_Required actions_:
1. List the topics of the workshops that the EGOS Colloquium report says came before the conference.
2. Transcribe the part of the EGOS Colloquium report starting at "This year’s conference was" and ending at "didn’t attend those.".

_Document segment_:

## begin

This report of the EGOS Colloquium is written by Maria Pietilä. Maria works at Higher Education Governance and Management group (HEGOM) at the Department of Political and Economic Studies, University of Helsinki. She is working on her dissertation, which deals with academic leadership and governance in Finnish universities, especially related to research work and academic careers.
The 30th annual EGOS Colloquium gathered some 2100 researchers from 53 countries to the city of Rotterdam in the Netherlands. The conference took place in July 3–5, 2014. The atmosphere in Rotterdam was of course especially lively not just because of the conference, but also because of the ongoing FIFA World Cup.
This year’s conference theme was “Reimagining, Rethinking, Reshaping: Organizational Scholarship in Unsettled Times”. EGOS, which is an abbreviation for European Group for Organizational Studies, is a scholarly association mainly for social scientists and business scholars, who have a mutual interest in organizations as study units. A central common denominator is the journal Organization Studies, which is published in collaboration with EGOS. Due to the diversity behind such a scholarly association, also the conference embraced a diversity of themes, perspectives and people from different disciplinary backgrounds. This made the conference a truly interdisciplinary one.
This year’s conference was the first EGOS I attended. The conference was structured so that the opening ceremony and the first keynote were followed by sub-theme sessions. There was yet another keynote on the second day, more sub-theme sessions, and parallel sub-plenaries. The third day ended after some more sub-theme sessions and lunch. The conference was preceded by workshops on academic reviewing, paper development, and early-career issues, but unfortunately I didn’t attend those.

## end

_Data excerpt_:
## begin

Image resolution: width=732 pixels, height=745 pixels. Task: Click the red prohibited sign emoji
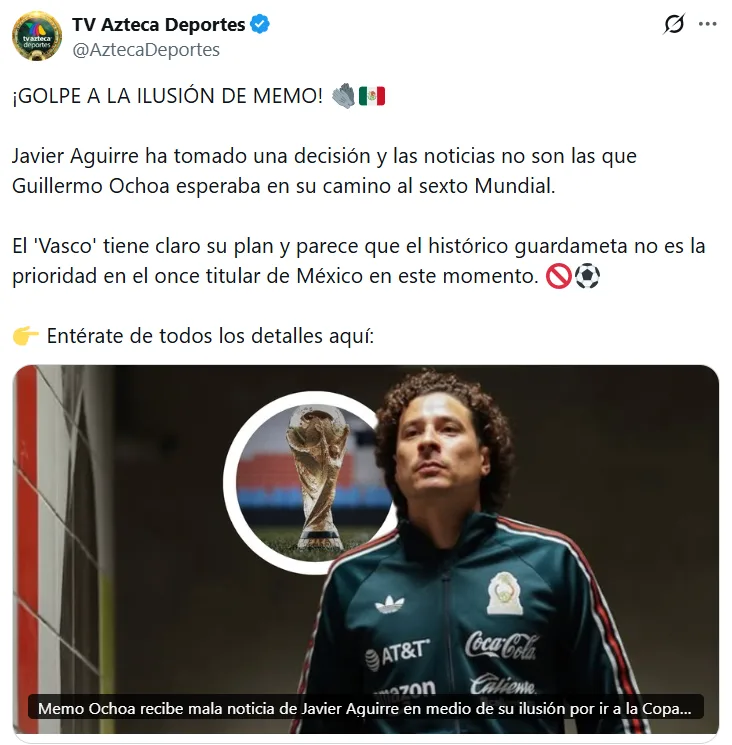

## end

_Responses by task_:
1.
- Academic reviewing
- Paper development
- Early-career issues

2.
This year’s conference was the first EGOS I attended. The conference was structured so that the opening ceremony and the first keynote were followed by sub-theme sessions. There was yet another keynote on the second day, more sub-theme sessions, and parallel sub-plenaries. The third day ended after some more sub-theme sessions and lunch. The conference was preceded by workshops on academic reviewing, paper development, and early-career issues, but unfortunately I didn’t attend those.